A European Union peacekeeping force in Chad and the Central African Republic has
as its primary objective the protection of refugees from Darfur.
Faki defended Chad against Sudan's accusations it had backed last Saturday's
attack on Khartoum, saying his country had enough problems trying to control its
own borders.
Chad has suffered "several attacks emanating from Sudan," he said, adding that
Ndjamena was hardly going to "set off on an adventure more than 3,000 kilometres
(almost 2,000 miles) away to attack Omdurman."
Justice and Equality Movement rebels fought government forces on Saturday in
Khartoum's twin city of Omdurman, which lies just across the Nile from the
capital, prompting an indefinite curfew in the normally bustling metropolis.
More than 200 people were killed in that assault and other clashes outside the
city over three days, as the rebel force headed from the remote west to Omdurman
in at least 150 vehicles.
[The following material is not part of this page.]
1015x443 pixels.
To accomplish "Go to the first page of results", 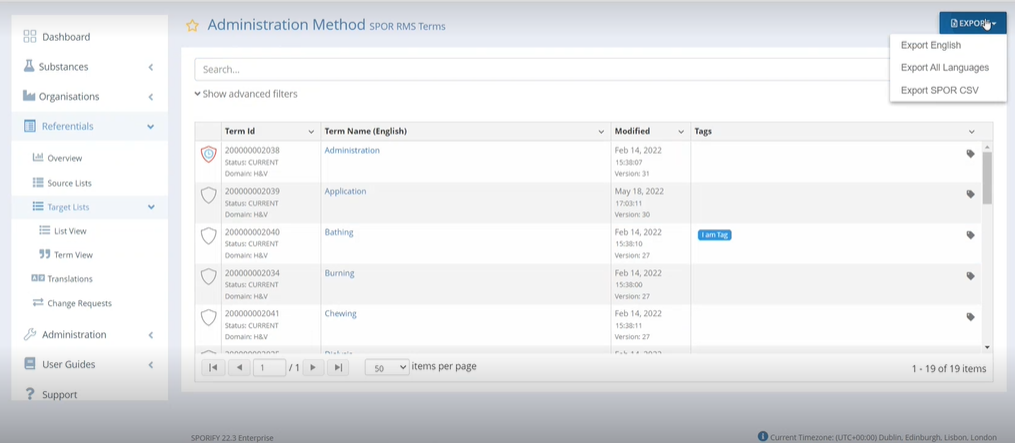I will click(x=212, y=368).
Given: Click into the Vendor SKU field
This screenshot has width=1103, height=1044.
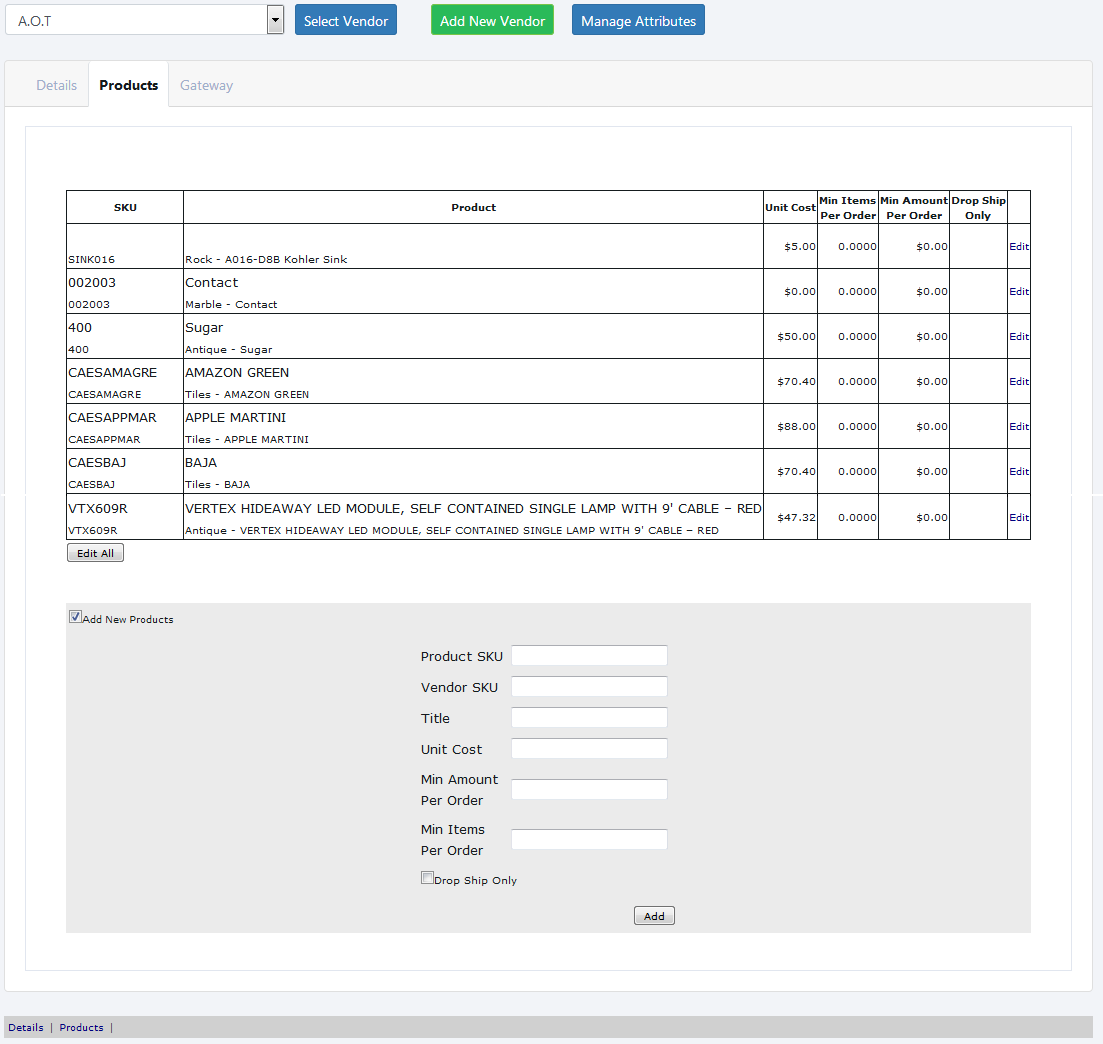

The dead included 97 soldiers.
Sudan and Chad have traded accusations in recent years of supporting rebel
groups seeking to destabilise their respective regimes.
They broke off relations for four months in 2006 after Chadian President Idriss
Deby accused Sudan of arming the rebels who launched an earlier coup attempt
that year.
His government on Monday froze the activities of a Sudanese bank operating in
Chad, banned all financial transactions between the two countries, and said it
was designating Libya to represent its interests in Sudan.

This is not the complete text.